Development and validation of a prognostic index for allograft outcome in kidney recipients with transplant glomerulopathy.

Kidney Int 2016 Feb;89(2):450-8

We studied 92 patients with transplant glomerulopathy to develop a prognostic index based on the risk factors for allograft failure within five years of diagnosis (Development cohort). During 60 months (median) follow-up, 64 patients developed allograft failure. A chronic-inflammation score generated by combining Banff ci, ct and ti scores, serum creatinine and proteinuria at biopsy, were independent risk factors for allograft failure. Based on the Cox model, we developed a prognostic index and classified patients into risk groups. Compared to the low-risk group (median allograft survival over 60 months from diagnosis), patients in the medium risk group had a hazard ratio of 2.83 (median survival 25 months), while those in the high-risk group had a hazard ratio of 5.96 (median survival 3.7 months).

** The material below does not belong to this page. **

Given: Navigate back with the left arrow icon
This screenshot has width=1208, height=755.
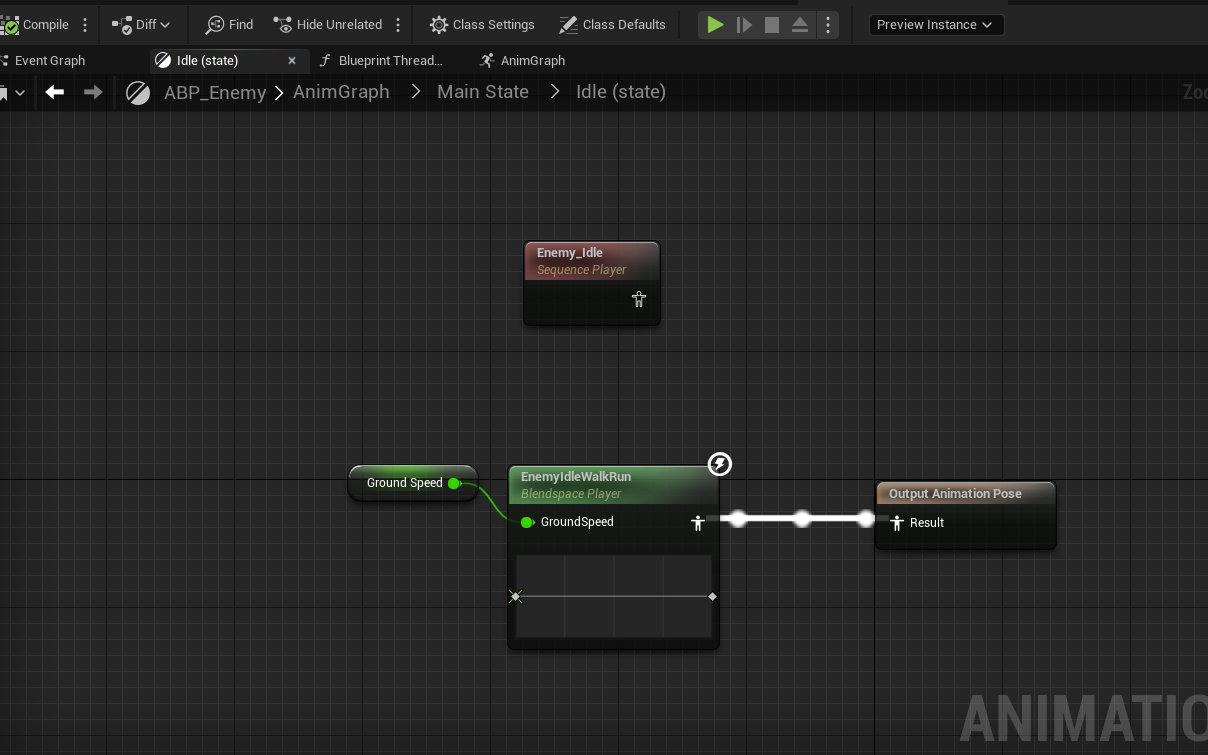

We next evaluated the performance of the prognostic index in an independent external cohort of 47 patients with transplant glomerulopathy (Validation cohort). The hazard ratios were 2.18 (median survival 19 months) and 16.27 (median survival 1.6 months), respectively, for patients in the medium and high-risk groups, compared to the low-risk group (median survival 47 months). Our prognostic index model did well in measures of discrimination and calibration. Thus, risk stratification of transplant glomerulopathy based on our prognostic index may provide informative insight for both the patient and physician regarding prognosis and treatment.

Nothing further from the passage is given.